Skin

“OH SHE GLOWS!”: A Skin Rehab Guide

By: Rachel Werner

Too much fun in the sun without proper skincare can leave skin chapped, cracked and lackluster. Step out ready to let your #blackgirlmagic radiate from the inside out by infusing more moisture into dry areas with hydrating cleansers, botanical creams and restorative serums—softening delicate areas with important nourishment after exposure to frigid temps and harsh winds all winter. Inua Naturals founder and international health advisor Abir Ibrahim recommends rejuvenating your skin this spring via these three steps:

Step 1

  • A healthy diet is an essential part of achieving healthy skin. Antioxidants help protect skin against free radicals in the environment, which are damaging to skin cells. Superfoods like Moringa and Baobab are rich in vitamins B6 and B12 that help prevent harmful environmental stressors from breaking down the skin’s elastin and collagen, resulting in more youthful, healthier skin.

Step 2

  • Vitamin C is one of the most powerful antioxidants and plays an important role in protecting the skin against environmental aggressors and preventing premature signs of aging like fine lines, wrinkles, dullness and even dark spots and hyperpigmentation. Baobab Fruit is an African superfood that contains one of the highest vitamin C content and is a main ingredient in Inua’s best-selling vitamin C products like Miracle Moringa Elixir.
Photo via BLK + GRN

Step 3

  • Even though melanin provides some protection from UV light, the sun still has damaging effects to the skin of people with deeper skin complexion. Black women are not immune to sun-related skin cancers and it is critical that women use a daily moisturizer containing broad-spectrum SPF 30 or higher.

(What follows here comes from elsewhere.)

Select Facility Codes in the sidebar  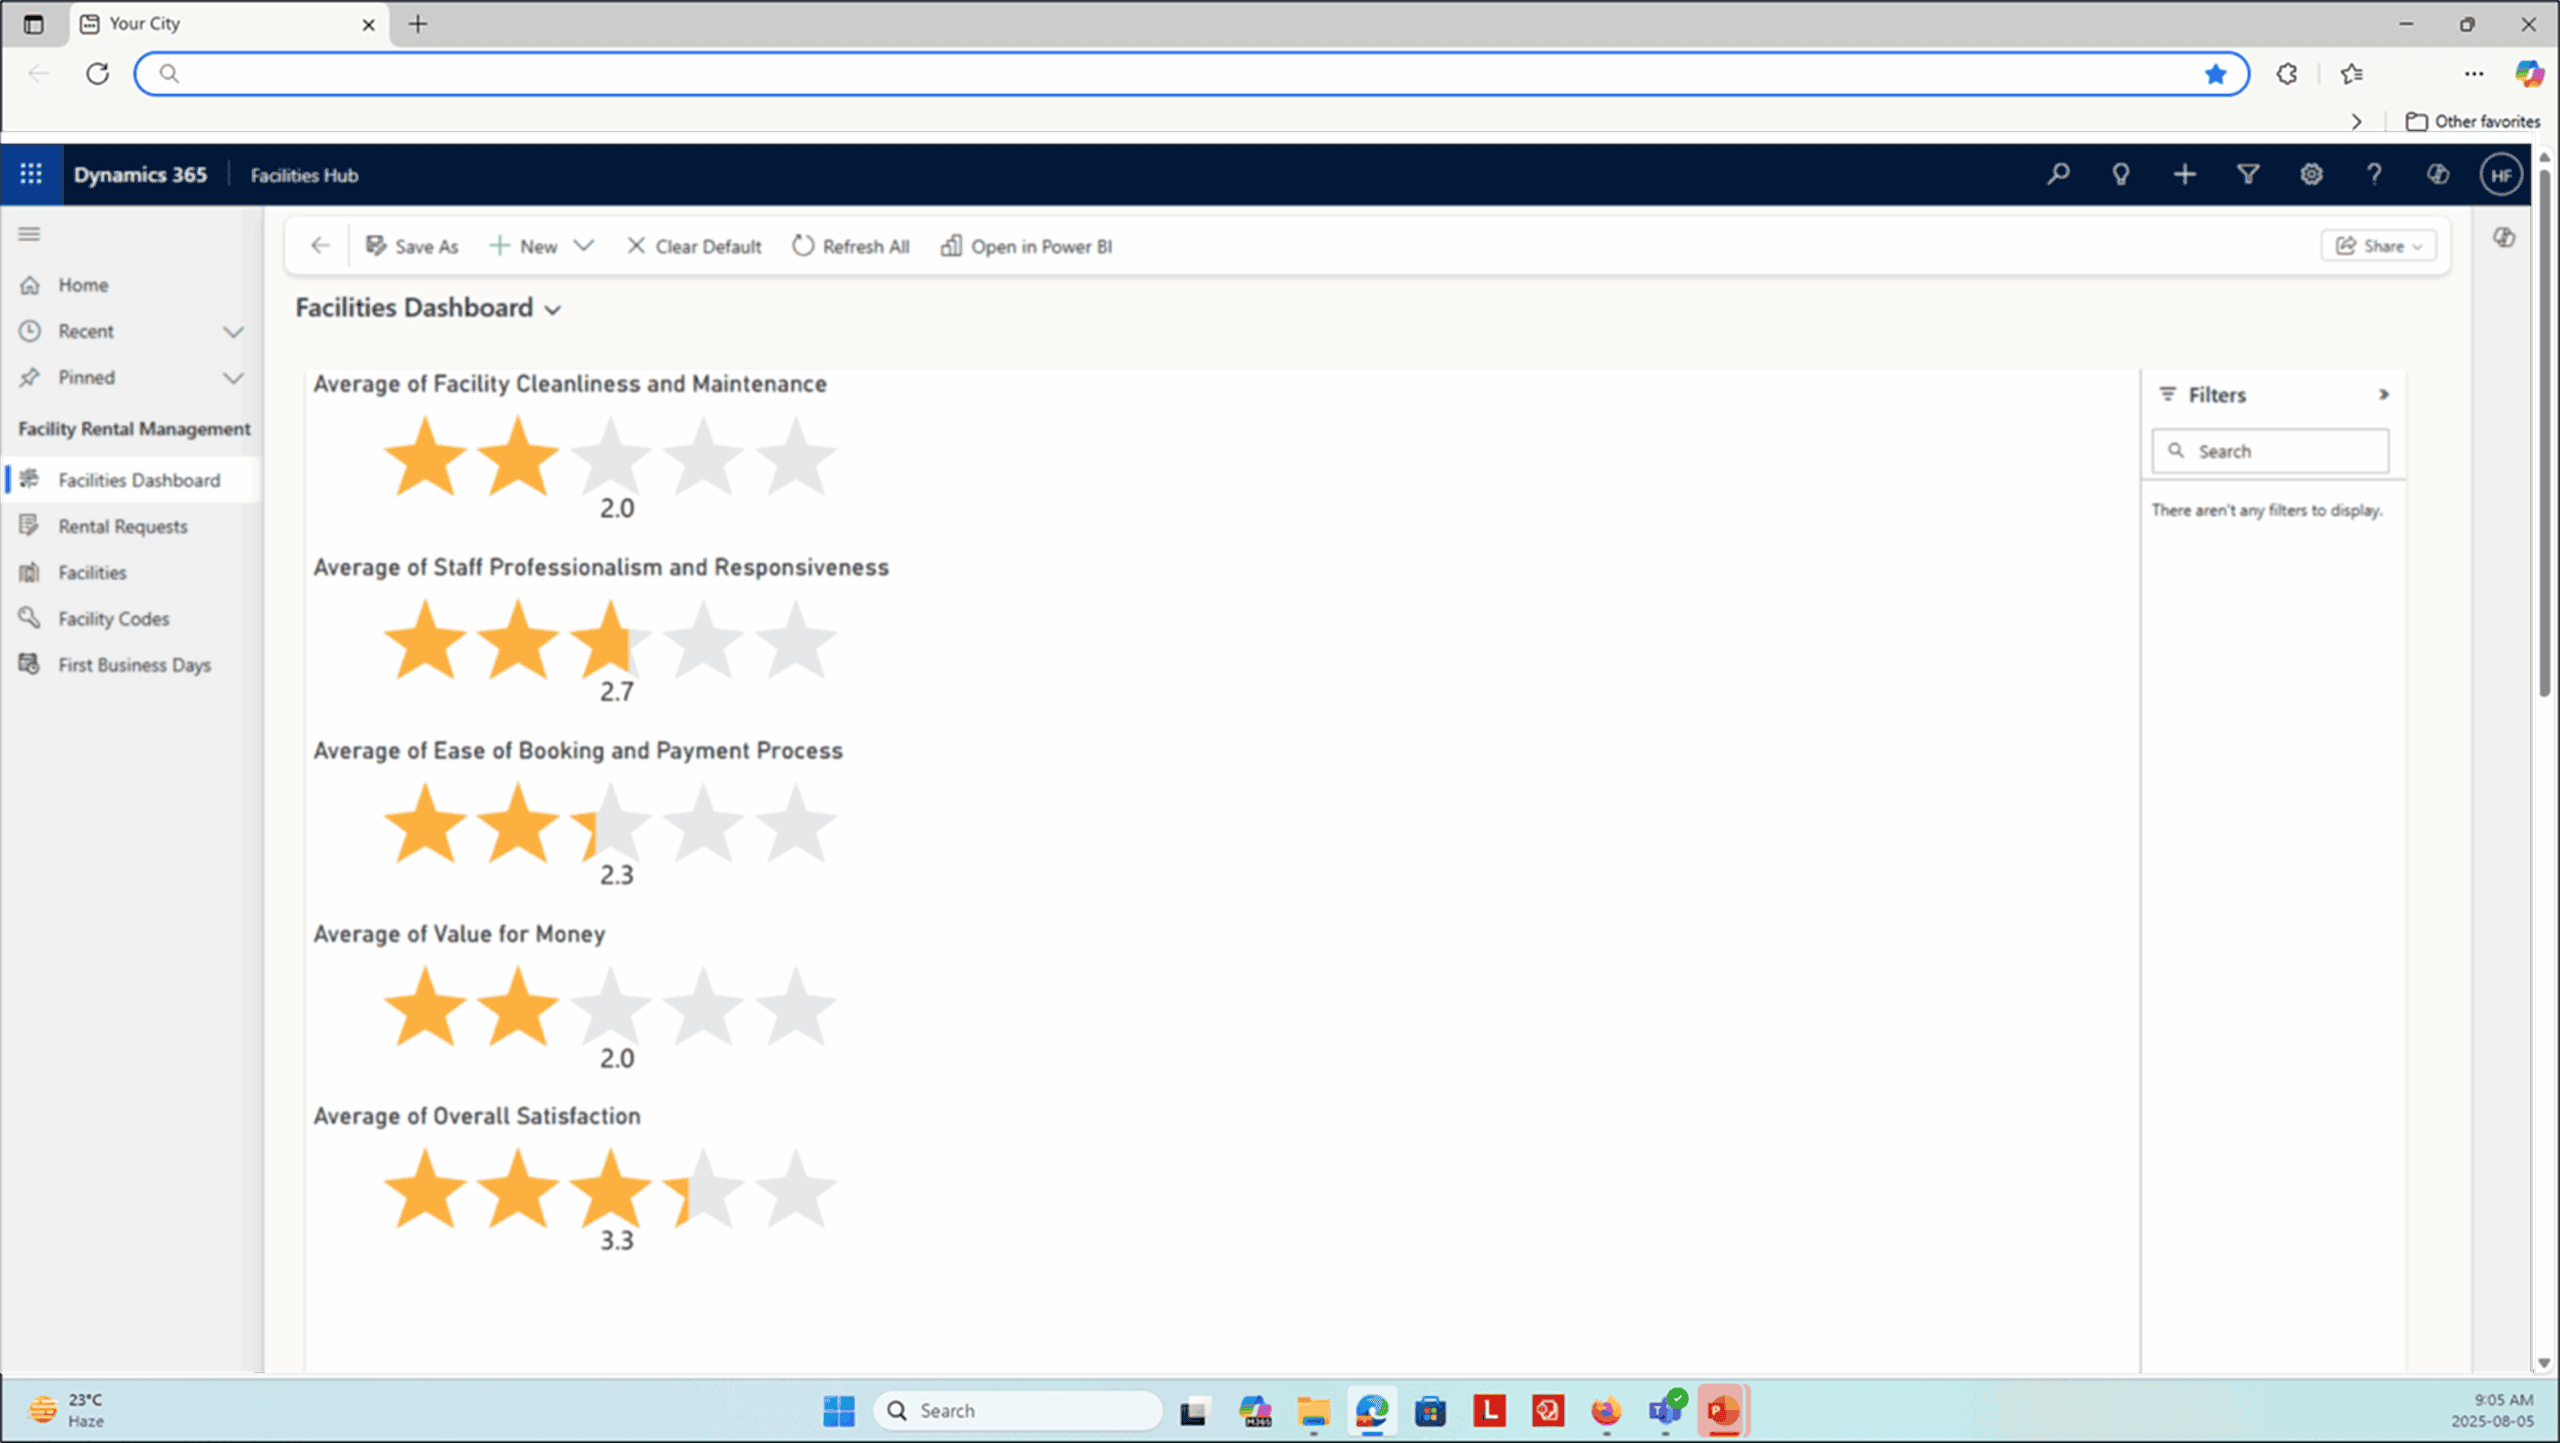pyautogui.click(x=113, y=618)
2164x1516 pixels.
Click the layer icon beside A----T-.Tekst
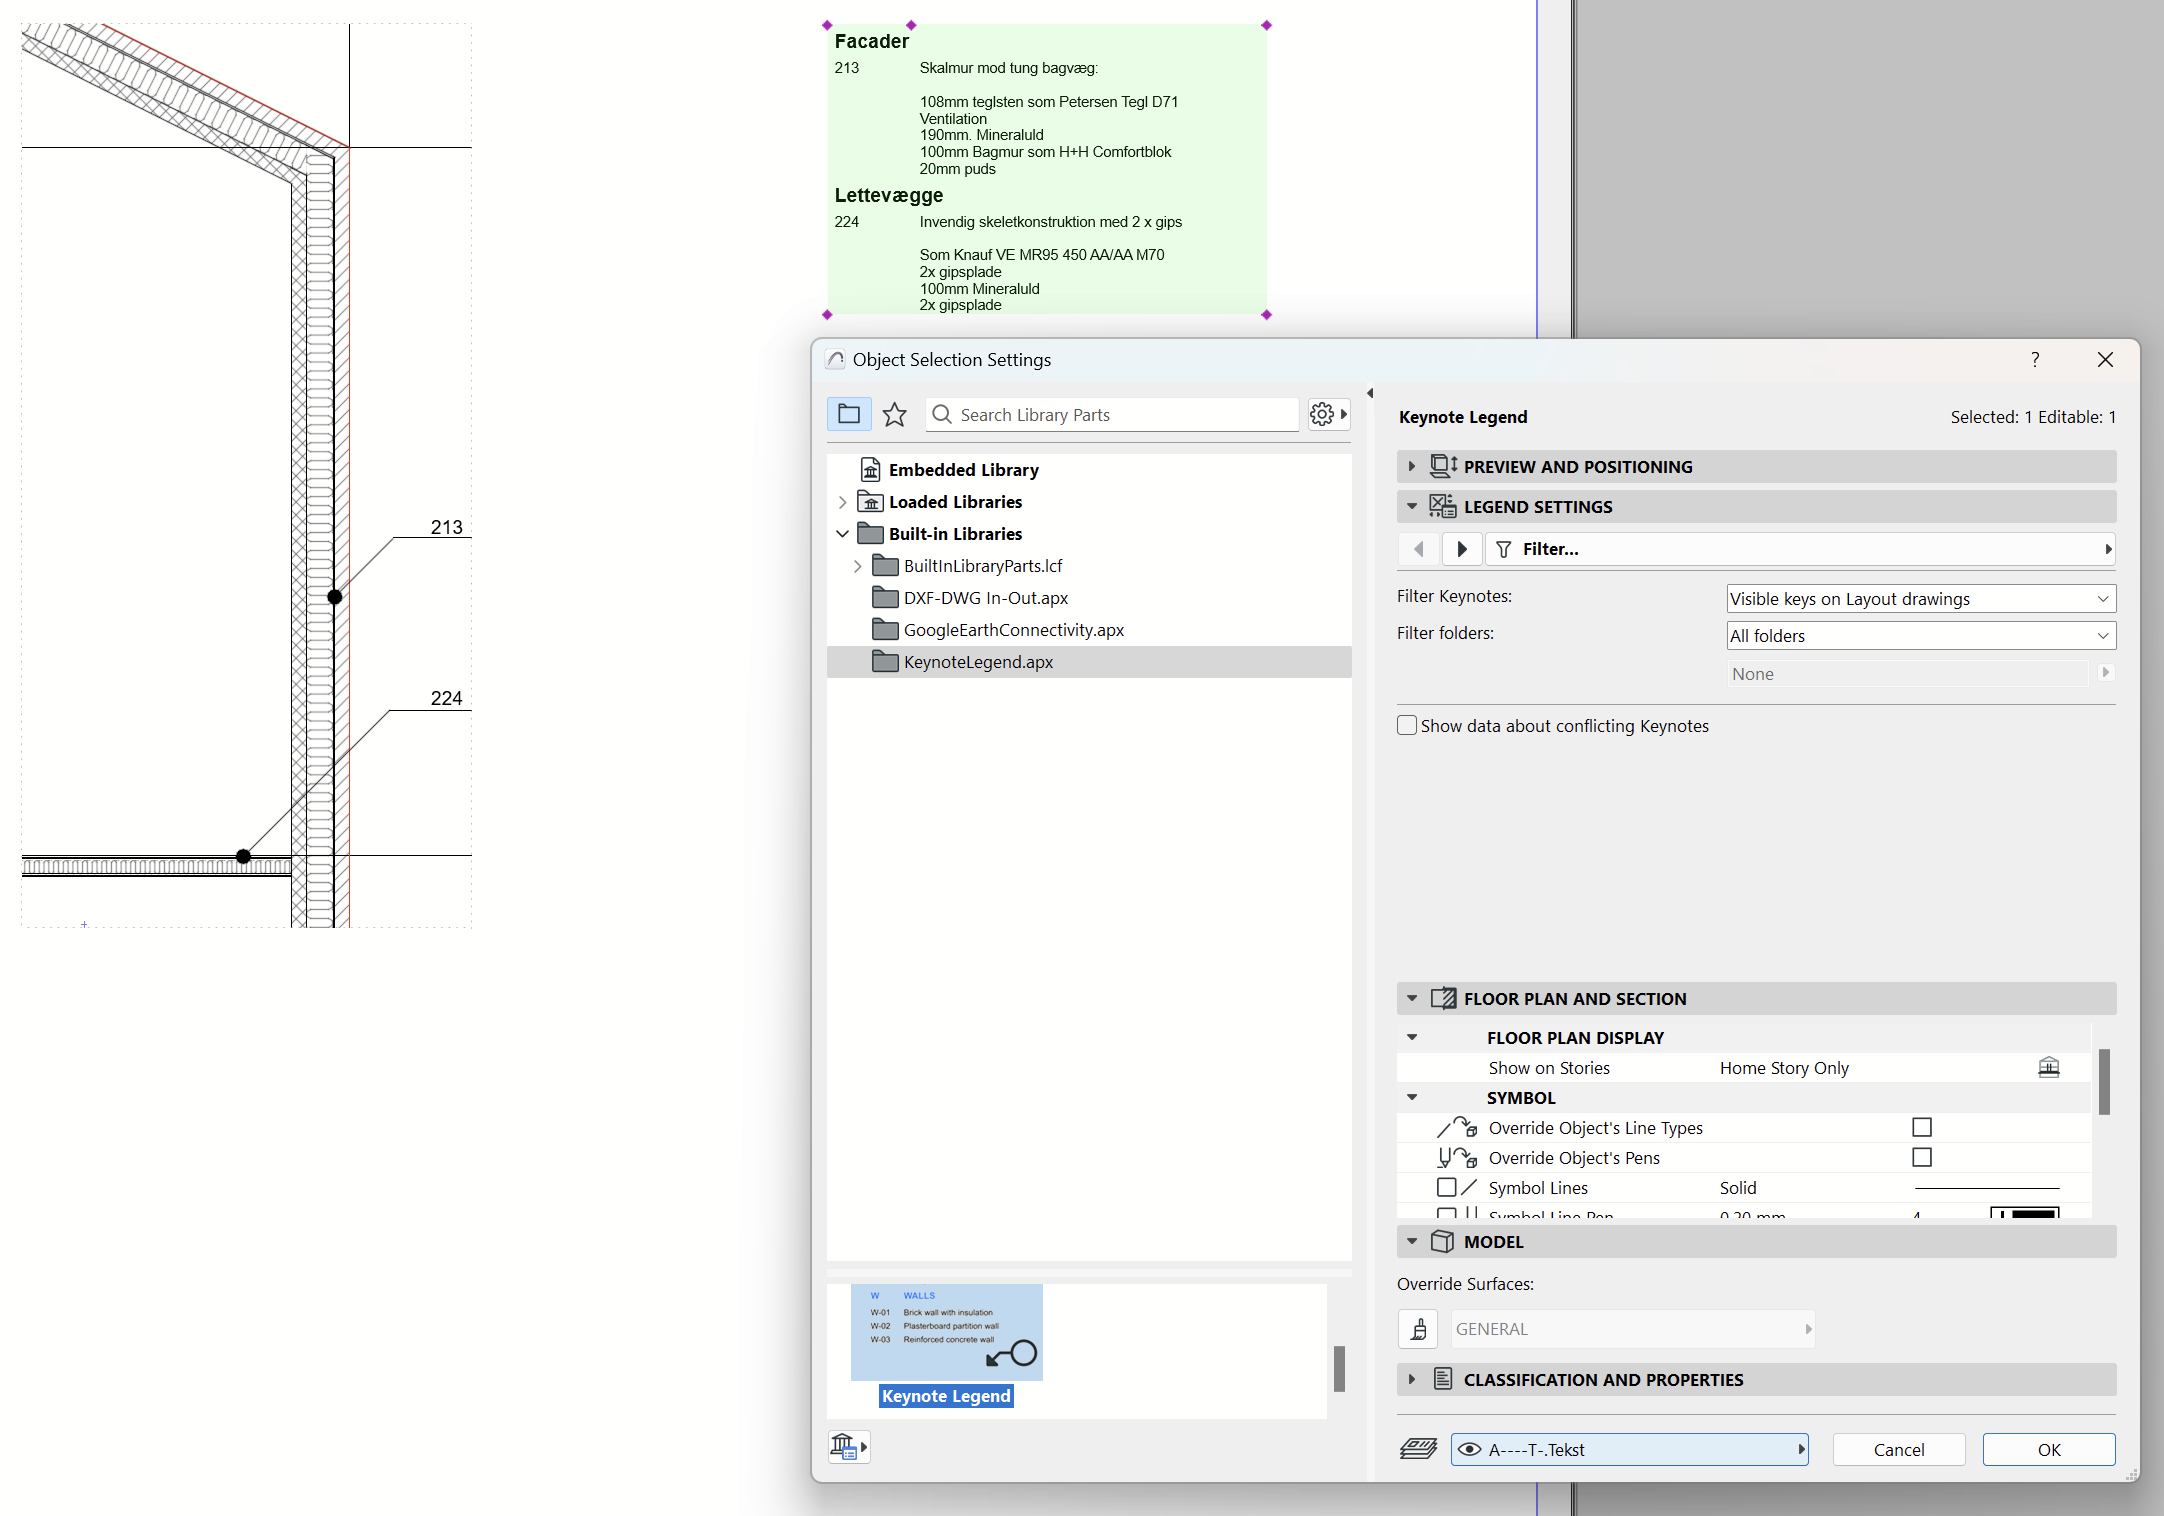click(x=1418, y=1449)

According to the Skin Cancer Foundation, “different ethnicities are at higher risk for particular skin malignancies…because many doctors and patients believe people of color are immune to skin cancer, diagnosis is often delayed, sometimes until the disease is advanced and potentially fatal.” The Skin of Color Society further affirms that protection is the first line of defense. “It is a myth that skin of color individuals do not require the use of sunscreen or as much sunscreen as fair skinned individuals. While skin of color does not tan or burn easily, the damage caused by UV rays still occurs with sun exposure.”

Photo via BLK + GRN

Thus, prioritizing beauty boosting choices over reactive purchases will ensure your natural glow doesn’t start to fade prematurely. Whether looking to restore radiance, ward off environmental damage and/or lessen the appearance of acne, an organic serum such as Dehiya’s The Afterglow Face Serum may be just the balm you seek to soothe stressed skin. Plus, finding the right product via mainstream retailers can be challenging for Black women, which is why FLOW Perfectly Balanced Facial Oil creator and The Afro Hair & Skin Co. started making small-batch, ethnically-sourced products to “eliminate all of the common toxins that she felt contributed to the undermining of black women’s health and well-being.”

Keep in mind Ibrahim stressed that effective skincare goes well beyond a superficial level since many chronic dermatological issues are preventable by reducing risk factors through cultivating a holistic approach to wellness.

To eliminate the need for invasive or expensive cosmetic procedures down the road:

  • Don’t smoke
  • Maintain a healthy weight
  • Exercise regularly
  • Eat healthy
  • Limit alcohol intake
  • Protect your skin

Although sun protection is a major priority in the summer months due to increased exposure to harmful rays, it should remain year round—especially for female #fitwarriors whom participate in a plethora of outdoor activities. Piggybacking off of Ibrahim’s suggestions, additional preventative measures include restricting time spent in midday sun, wearing broad-rimmed hats and using a facial moisturizer or foundation everyday with a SPF 15, preferably higher, to assist in avoiding damage.

A few other nutritional supplements offer protection as well. Vitamin E, along with green tea and fern extract, can also be helpful at preventing scars, moles and age spots because oxidative injury to a cell—also a key component in developing fine line and wrinkles—is irreversible.

Supercharged foods from sprouted bread to pressed juices to raw bars likewise are potential edible antidotes worth perusing in the grocery aisle. Carbone Cancer Center nutritionist Darcy Stagman cites recent research in stating, “eating a variety of plant-based foods throughout the day can lower one’s risk of cancer and other types of chronic ailments.”

Preventive and restorative health properties are attributable to certain phytochemicals such as carotenoids and antioxidants. Foods like avocado, blueberries, carrots, kale and whole grains contain a higher level of these vital nutrients, though Stagman cautions “it’s hard to connect positive outcomes to just one particular food,” thus she advises having two-thirds of your plate at every meal be comprised of plant-based foods “to maximize nutritional gains” and support healthy skin cell regeneration.